Carol ni siquiera se molestó en responder.
Tiró de la manta hacia arriba sobre su rostro, una clara señal de que había terminado con esta conversación.
Normalmente, Edward no se echaría atrás.
Seguiría presionando hasta obtener la verdad.
Pero ahora, con la imagen de esos vendajes ensangrentados grabada en su cerebro, las palabras simplemente se le atascaron en la garganta.
Una vez que Carol se sintió mejor, Edward la llevó de vuelta a la casa antigua.
Sophia sostuvo la mano de Carol, con el rostro lleno de culpa.
—Cariño, realmente no tenía idea de que Hunter pudiera ser tan asqueroso —dijo, sacudiendo la cabeza—.
Parecía estar bien —pulcro y educado.
Si alguna vez lo vuelvo a ver, juro que lo mataré con mis propias manos.
Sophia siempre había querido que su hija se casara bien, y Edward parecía ser su mejor elección.
Pero nunca había querido lanzar a Carol a una pesadilla solo para que eso sucediera.
Carol normalmente no confiaba mucho en lo que salía de la boca de su madre, pero ¿esto?
Esto, le pareció creíble.
—Está bien, Mamá.
No te estreses demasiado.
Cuídate.
Sophia vaciló, con el ceño fruncido por la preocupación.
—Pero Carol…
escuché de la tía de Hunter que le atravesaste la mano limpiamente con un cuchillo.
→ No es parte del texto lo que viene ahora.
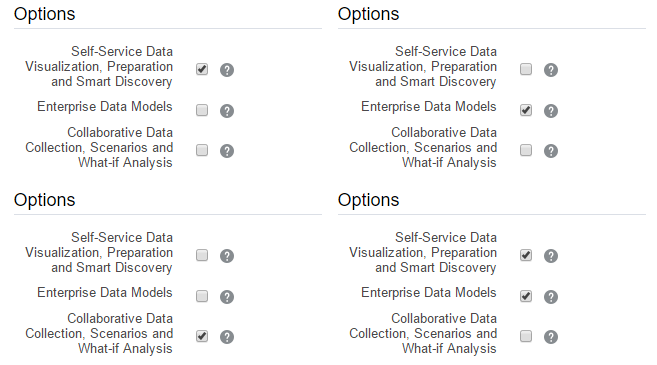The height and width of the screenshot is (365, 657).
Task: Open help for Collaborative Data Collection in top-left panel
Action: 227,150
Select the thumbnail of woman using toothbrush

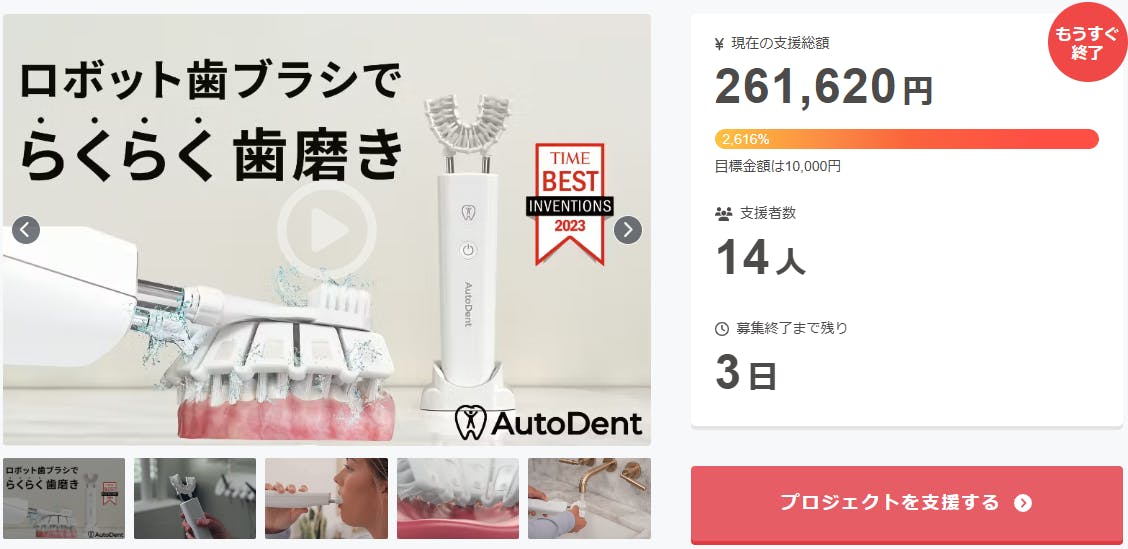(x=327, y=499)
Sé que fue para protegerte —y lo entiendo—, pero eso es…
realmente duro.
Sabes cómo habla la gente.
Si se corre la voz, tu reputación se va a ver afectada.
Hace más difícil salir con alguien, incluso hacer amigos.
La próxima vez, tal vez intenta no llegar tan lejos…
Y así, la pequeña calidez que Carol había comenzado a sentir por su madre se desvaneció instantáneamente.
Se le cayó el alma a los pies.
Dejó escapar una risa fría.
—Entonces, ¿qué, estás más preocupada por lo que la gente dirá de mí?
¿O de ti?
¿Temes que esas ricas señoras con las que te juntas empiecen a chismorrear a tus espaldas?
¿Crees que yo quería hacer eso?
¿Por qué no intentas ser casi violada cuando apenas estás consciente y veamos si todavía “tienes compasión” del tipo?